See [`research/README.md`](research/README.md) and [`research/experiments/INDEX.md`](research/experiments/INDEX.md)
for the full experiment list.
## Status
The conceptual paper and the feasibility demonstration (E1 construct validity, E2 reliability, E3
dissociation at N=80, E4 ground-truth ablation, grader-backend robustness, a harsher-steering ablation,
and per-subject breakdowns) are complete.
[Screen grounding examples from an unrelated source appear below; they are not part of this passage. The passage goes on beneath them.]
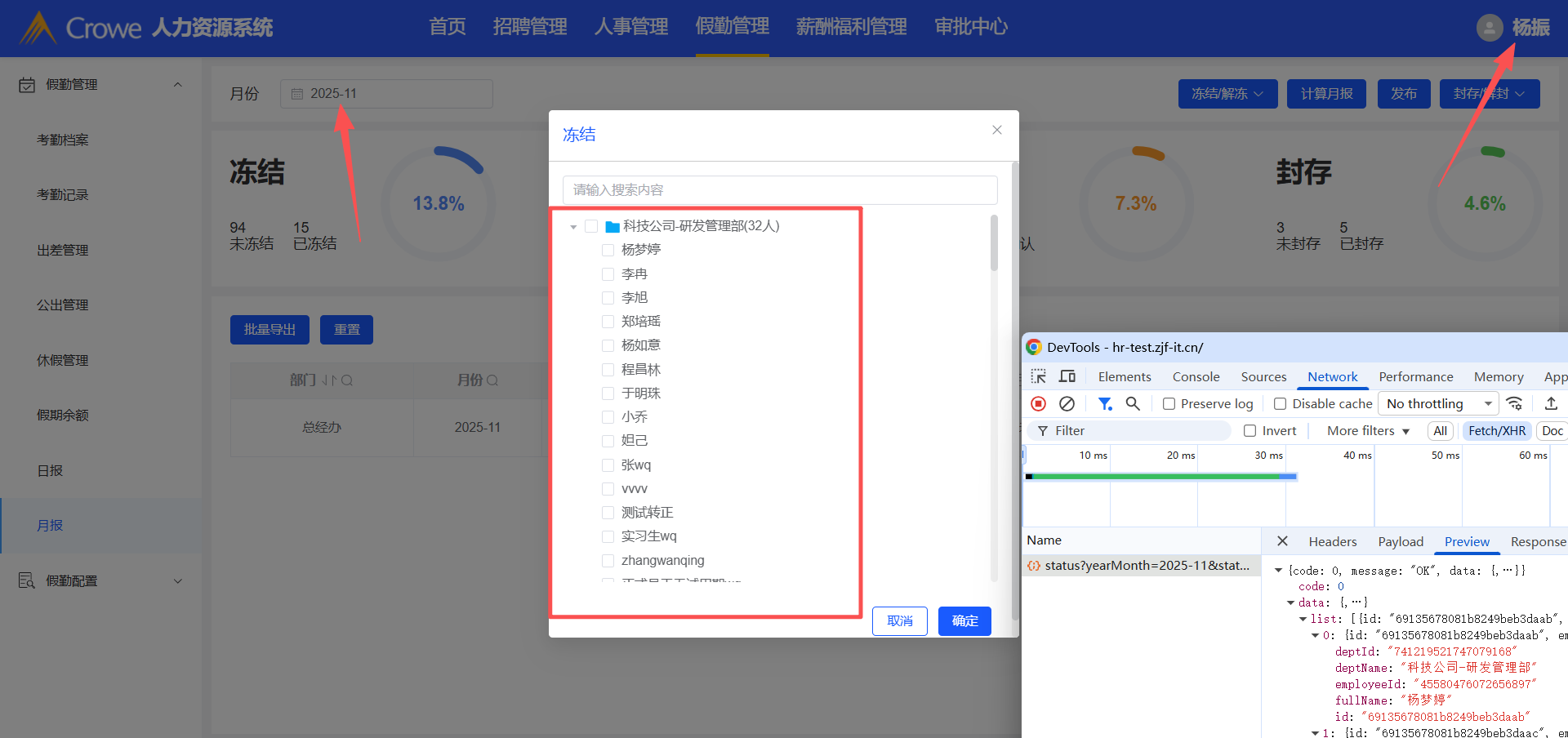The image size is (1568, 738).
Task: Click the 请输入搜索内容 search field
Action: coord(779,190)
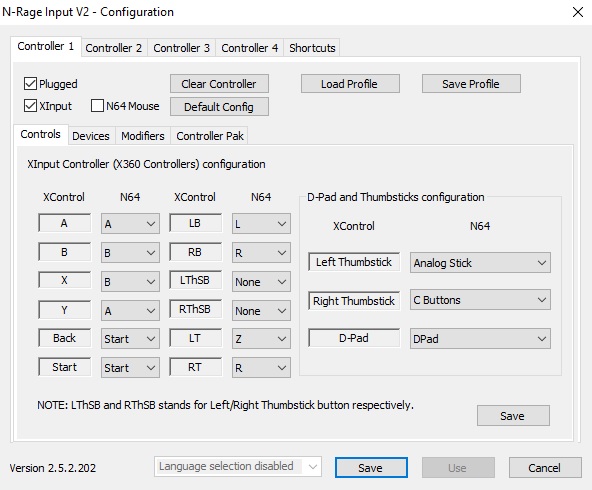Switch to the Controller 2 tab
592x490 pixels.
click(114, 48)
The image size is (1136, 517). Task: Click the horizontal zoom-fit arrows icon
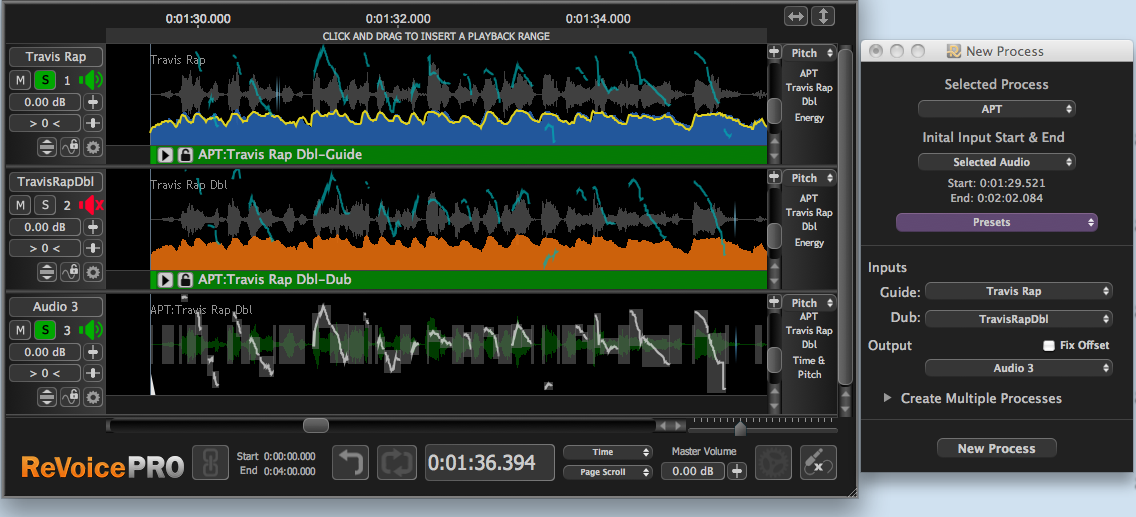point(796,16)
The one open item is the **human-rater agreement study**,
fully prepared in [`human-study/`](human-study/CODEBOOK.md) and requiring human graders. No
learning-outcome claims are made.
## License
[MIT](LICENSE). The system design, the instrument, the harness, the data, and the figures are
open-source. The hero image was generated with the Google Gemini Image API.